<<<<

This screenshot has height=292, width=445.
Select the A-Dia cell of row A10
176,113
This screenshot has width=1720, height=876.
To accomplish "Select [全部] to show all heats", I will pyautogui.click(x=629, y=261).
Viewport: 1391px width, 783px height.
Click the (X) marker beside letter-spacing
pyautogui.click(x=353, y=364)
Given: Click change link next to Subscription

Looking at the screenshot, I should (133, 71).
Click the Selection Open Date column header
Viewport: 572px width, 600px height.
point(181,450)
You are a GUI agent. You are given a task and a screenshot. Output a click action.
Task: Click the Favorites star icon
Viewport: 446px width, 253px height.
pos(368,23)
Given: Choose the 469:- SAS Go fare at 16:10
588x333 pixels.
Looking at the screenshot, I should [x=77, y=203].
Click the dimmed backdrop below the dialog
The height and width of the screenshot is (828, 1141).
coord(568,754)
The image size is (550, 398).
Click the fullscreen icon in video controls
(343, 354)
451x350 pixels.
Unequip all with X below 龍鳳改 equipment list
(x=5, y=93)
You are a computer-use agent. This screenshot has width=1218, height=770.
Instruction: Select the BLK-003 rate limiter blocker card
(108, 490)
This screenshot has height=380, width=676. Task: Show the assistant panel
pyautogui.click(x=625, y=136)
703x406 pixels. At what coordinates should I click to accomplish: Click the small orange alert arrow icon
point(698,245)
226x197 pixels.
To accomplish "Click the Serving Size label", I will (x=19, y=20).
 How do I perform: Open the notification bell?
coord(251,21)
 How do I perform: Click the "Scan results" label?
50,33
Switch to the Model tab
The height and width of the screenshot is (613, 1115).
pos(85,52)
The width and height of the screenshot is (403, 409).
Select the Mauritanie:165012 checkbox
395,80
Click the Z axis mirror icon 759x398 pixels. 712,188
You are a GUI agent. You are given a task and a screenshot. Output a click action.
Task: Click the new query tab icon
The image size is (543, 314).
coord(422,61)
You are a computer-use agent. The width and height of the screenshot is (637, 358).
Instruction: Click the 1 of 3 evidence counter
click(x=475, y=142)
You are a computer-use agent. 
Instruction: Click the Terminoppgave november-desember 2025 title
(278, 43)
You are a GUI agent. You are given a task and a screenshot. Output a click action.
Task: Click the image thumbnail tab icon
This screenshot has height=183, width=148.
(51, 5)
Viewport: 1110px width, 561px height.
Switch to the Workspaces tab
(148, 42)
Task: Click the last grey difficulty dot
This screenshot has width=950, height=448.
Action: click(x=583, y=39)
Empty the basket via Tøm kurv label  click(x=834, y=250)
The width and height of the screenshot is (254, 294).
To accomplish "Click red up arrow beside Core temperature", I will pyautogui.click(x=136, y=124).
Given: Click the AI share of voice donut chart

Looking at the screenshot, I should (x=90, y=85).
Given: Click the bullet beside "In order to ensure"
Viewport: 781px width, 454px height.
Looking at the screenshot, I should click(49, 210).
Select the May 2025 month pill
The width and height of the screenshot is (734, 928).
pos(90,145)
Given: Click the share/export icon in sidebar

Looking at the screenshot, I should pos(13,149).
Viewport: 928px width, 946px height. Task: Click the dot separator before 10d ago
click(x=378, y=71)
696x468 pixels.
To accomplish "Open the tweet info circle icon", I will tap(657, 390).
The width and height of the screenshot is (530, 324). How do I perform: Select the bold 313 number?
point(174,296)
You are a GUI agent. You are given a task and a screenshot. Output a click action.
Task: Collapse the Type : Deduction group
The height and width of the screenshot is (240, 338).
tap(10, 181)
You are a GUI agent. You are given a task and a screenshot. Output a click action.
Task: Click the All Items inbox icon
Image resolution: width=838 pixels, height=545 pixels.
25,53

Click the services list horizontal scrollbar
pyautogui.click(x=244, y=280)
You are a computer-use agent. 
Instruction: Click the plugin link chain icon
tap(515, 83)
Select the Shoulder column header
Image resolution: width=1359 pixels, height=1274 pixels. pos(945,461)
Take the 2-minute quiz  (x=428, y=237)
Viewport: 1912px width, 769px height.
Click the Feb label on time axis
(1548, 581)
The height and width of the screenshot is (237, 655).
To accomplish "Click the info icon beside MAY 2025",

>>>>

— Your objective —
Recast every line of the records above as a Markdown table with two columns, Row and Line. Number the rows in order and leave out blank lines.

— Output for this task —
| Row | Line |
|---|---|
| 1 | This screenshot has height=292, width=445. |
| 2 | Select the A-Dia cell of row A10 |
| 3 | 176,113 |
| 4 | This screenshot has width=1720, height=876. |
| 5 | To accomplish "Select [全部] to show all heats", I will pyautogui.click(x=629, y=261). |
| 6 | Viewport: 1391px width, 783px height. |
| 7 | Click the (X) marker beside letter-spacing |
| 8 | pyautogui.click(x=353, y=364) |
| 9 | Given: Click change link next to Subscription |
| 10 | Looking at the screenshot, I should (133, 71). |
| 11 | Click the Selection Open Date column header |
| 12 | Viewport: 572px width, 600px height. |
| 13 | point(181,450) |
| 14 | You are a GUI agent. You are given a task and a screenshot. Output a click action. |
| 15 | Task: Click the Favorites star icon |
| 16 | Viewport: 446px width, 253px height. |
| 17 | pos(368,23) |
| 18 | Given: Choose the 469:- SAS Go fare at 16:10 |
| 19 | 588x333 pixels. |
| 20 | Looking at the screenshot, I should [x=77, y=203]. |
| 21 | Click the dimmed backdrop below the dialog |
| 22 | The height and width of the screenshot is (828, 1141). |
| 23 | coord(568,754) |
| 24 | The image size is (550, 398). |
| 25 | Click the fullscreen icon in video controls |
| 26 | (343, 354) |
| 27 | 451x350 pixels. |
| 28 | Unequip all with X below 龍鳳改 equipment list |
| 29 | (x=5, y=93) |
| 30 | You are a computer-use agent. This screenshot has width=1218, height=770. |
| 31 | Instruction: Select the BLK-003 rate limiter blocker card |
| 32 | (108, 490) |
| 33 | This screenshot has height=380, width=676. Task: Show the assistant panel |
| 34 | pyautogui.click(x=625, y=136) |
| 35 | 703x406 pixels. At what coordinates should I click to accomplish: Click the small orange alert arrow icon |
| 36 | point(698,245) |
| 37 | 226x197 pixels. |
| 38 | To accomplish "Click the Serving Size label", I will (x=19, y=20). |
| 39 |  How do I perform: Open the notification bell? |
| 40 | coord(251,21) |
| 41 |  How do I perform: Click the "Scan results" label? |
| 42 | 50,33 |
| 43 | Switch to the Model tab |
| 44 | The height and width of the screenshot is (613, 1115). |
| 45 | pos(85,52) |
| 46 | The width and height of the screenshot is (403, 409). |
| 47 | Select the Mauritanie:165012 checkbox |
| 48 | 395,80 |
| 49 | Click the Z axis mirror icon 759x398 pixels. 712,188 |
| 50 | You are a GUI agent. You are given a task and a screenshot. Output a click action. |
| 51 | Task: Click the new query tab icon |
| 52 | The image size is (543, 314). |
| 53 | coord(422,61) |
| 54 | You are a computer-use agent. The width and height of the screenshot is (637, 358). |
| 55 | Instruction: Click the 1 of 3 evidence counter |
| 56 | click(x=475, y=142) |
| 57 | You are a computer-use agent.  |
| 58 | Instruction: Click the Terminoppgave november-desember 2025 title |
| 59 | (278, 43) |
| 60 | You are a GUI agent. You are given a task and a screenshot. Output a click action. |
| 61 | Task: Click the image thumbnail tab icon |
| 62 | This screenshot has height=183, width=148. |
| 63 | (51, 5) |
| 64 | Viewport: 1110px width, 561px height. |
| 65 | Switch to the Workspaces tab |
| 66 | (148, 42) |
| 67 | Task: Click the last grey difficulty dot |
| 68 | This screenshot has width=950, height=448. |
| 69 | Action: click(x=583, y=39) |
| 70 | Empty the basket via Tøm kurv label  click(x=834, y=250) |
| 71 | The width and height of the screenshot is (254, 294). |
| 72 | To accomplish "Click red up arrow beside Core temperature", I will pyautogui.click(x=136, y=124). |
| 73 | Given: Click the AI share of voice donut chart |
| 74 | Looking at the screenshot, I should (x=90, y=85). |
| 75 | Given: Click the bullet beside "In order to ensure" |
| 76 | Viewport: 781px width, 454px height. |
| 77 | Looking at the screenshot, I should click(49, 210). |
| 78 | Select the May 2025 month pill |
| 79 | The width and height of the screenshot is (734, 928). |
| 80 | pos(90,145) |
| 81 | Given: Click the share/export icon in sidebar |
| 82 | Looking at the screenshot, I should pos(13,149). |
| 83 | Viewport: 928px width, 946px height. Task: Click the dot separator before 10d ago |
| 84 | click(x=378, y=71) |
| 85 | 696x468 pixels. |
| 86 | To accomplish "Open the tweet info circle icon", I will tap(657, 390). |
| 87 | The width and height of the screenshot is (530, 324). How do I perform: Select the bold 313 number? |
| 88 | point(174,296) |
| 89 | You are a GUI agent. You are given a task and a screenshot. Output a click action. |
| 90 | Task: Collapse the Type : Deduction group |
| 91 | The height and width of the screenshot is (240, 338). |
| 92 | tap(10, 181) |
| 93 | You are a GUI agent. You are given a task and a screenshot. Output a click action. |
| 94 | Task: Click the All Items inbox icon |
| 95 | Image resolution: width=838 pixels, height=545 pixels. |
| 96 | 25,53 |
| 97 | Click the services list horizontal scrollbar |
| 98 | pyautogui.click(x=244, y=280) |
| 99 | You are a computer-use agent.  |
| 100 | Instruction: Click the plugin link chain icon |
| 101 | tap(515, 83) |
| 102 | Select the Shoulder column header |
| 103 | Image resolution: width=1359 pixels, height=1274 pixels. pos(945,461) |
| 104 | Take the 2-minute quiz  (x=428, y=237) |
| 105 | Viewport: 1912px width, 769px height. |
| 106 | Click the Feb label on time axis |
| 107 | (1548, 581) |
| 108 | The height and width of the screenshot is (237, 655). |
| 109 | To accomplish "Click the info icon beside MAY 2025", |